Supply chain collaboration via EDI has reached a crossroad, where you need to decide whether you should continue to invest money into your current solution, or if you should choose another route. Of course, you could wait and see. Maybe there will pop up a disruptive technology that will solve the Gordian knot. Maybe Blockchain will do the job?
Alternatively, you look for vertical cloud solutions (with specific industry focus) where the bulk of your trading partners are connected already. In addition, you should look for a solution that will guarantee you access to the unique message mappings set up in the cloud. The alternative, is to end up with a solution where a majority of your investments are locked up in the third party cloud solution (see SAP vs. Diageo case).
Several cloud-based vertical solutions exist, where economies of scale rules in operations and projects are fast and cost efficient, since the bulk of the trading partners are already connected in the trading cloud.
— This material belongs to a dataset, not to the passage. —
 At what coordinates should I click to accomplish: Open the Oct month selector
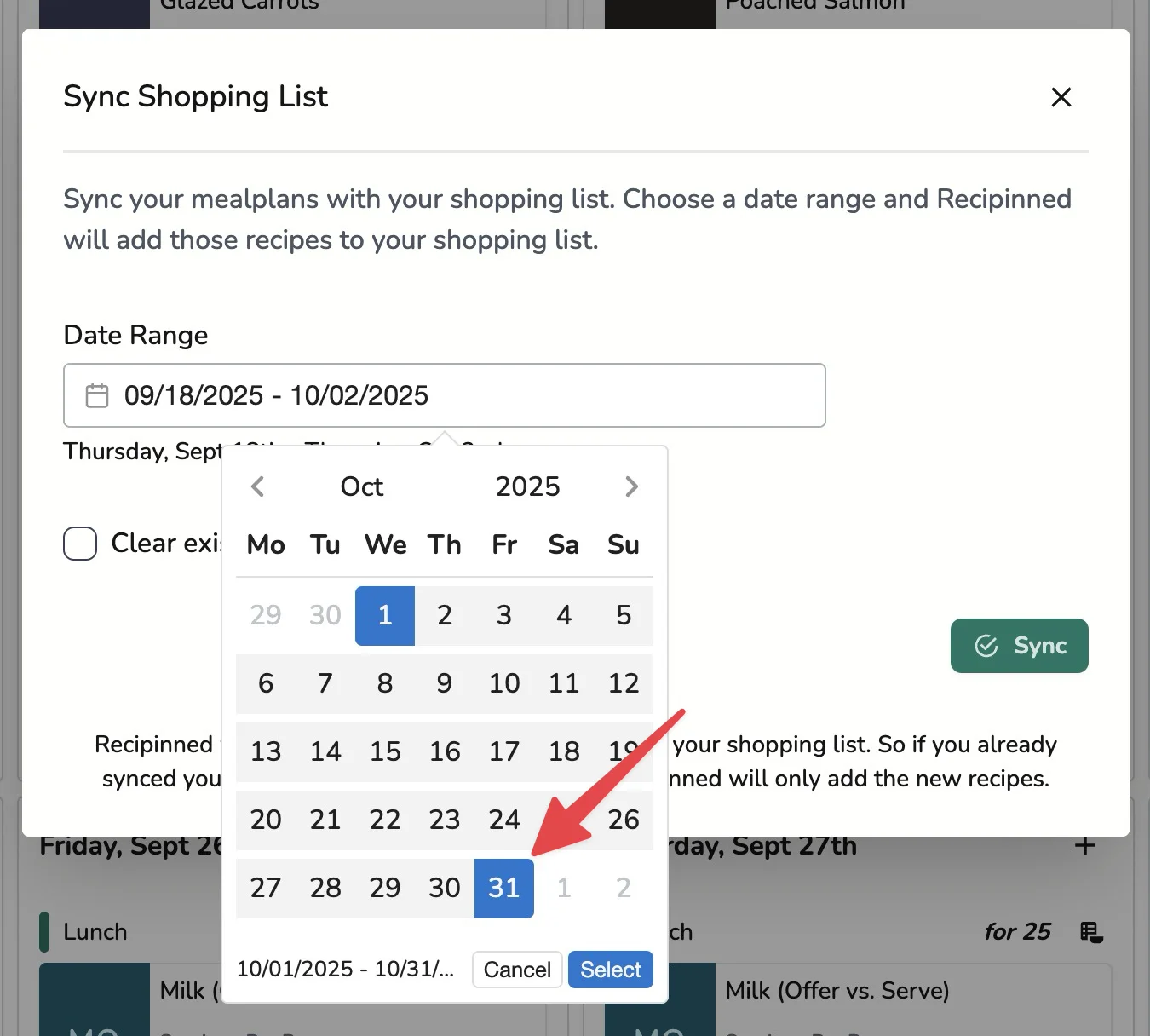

PipeChain for the Automotive Industry is one of them, and PipeChain’s customers always have the choice of leaving the services, move the message mappings back on-premise and just keep the communication in the cloud. These cloud-based vertical solutions are in a very good position to take advantage of any disruptive technology that solves the Gordian knot of system-to-system integration Business-to-Business, synchronizing all ERP systems data management and processes throughout supply chains (now, didn’t that sound as a very long term vision…).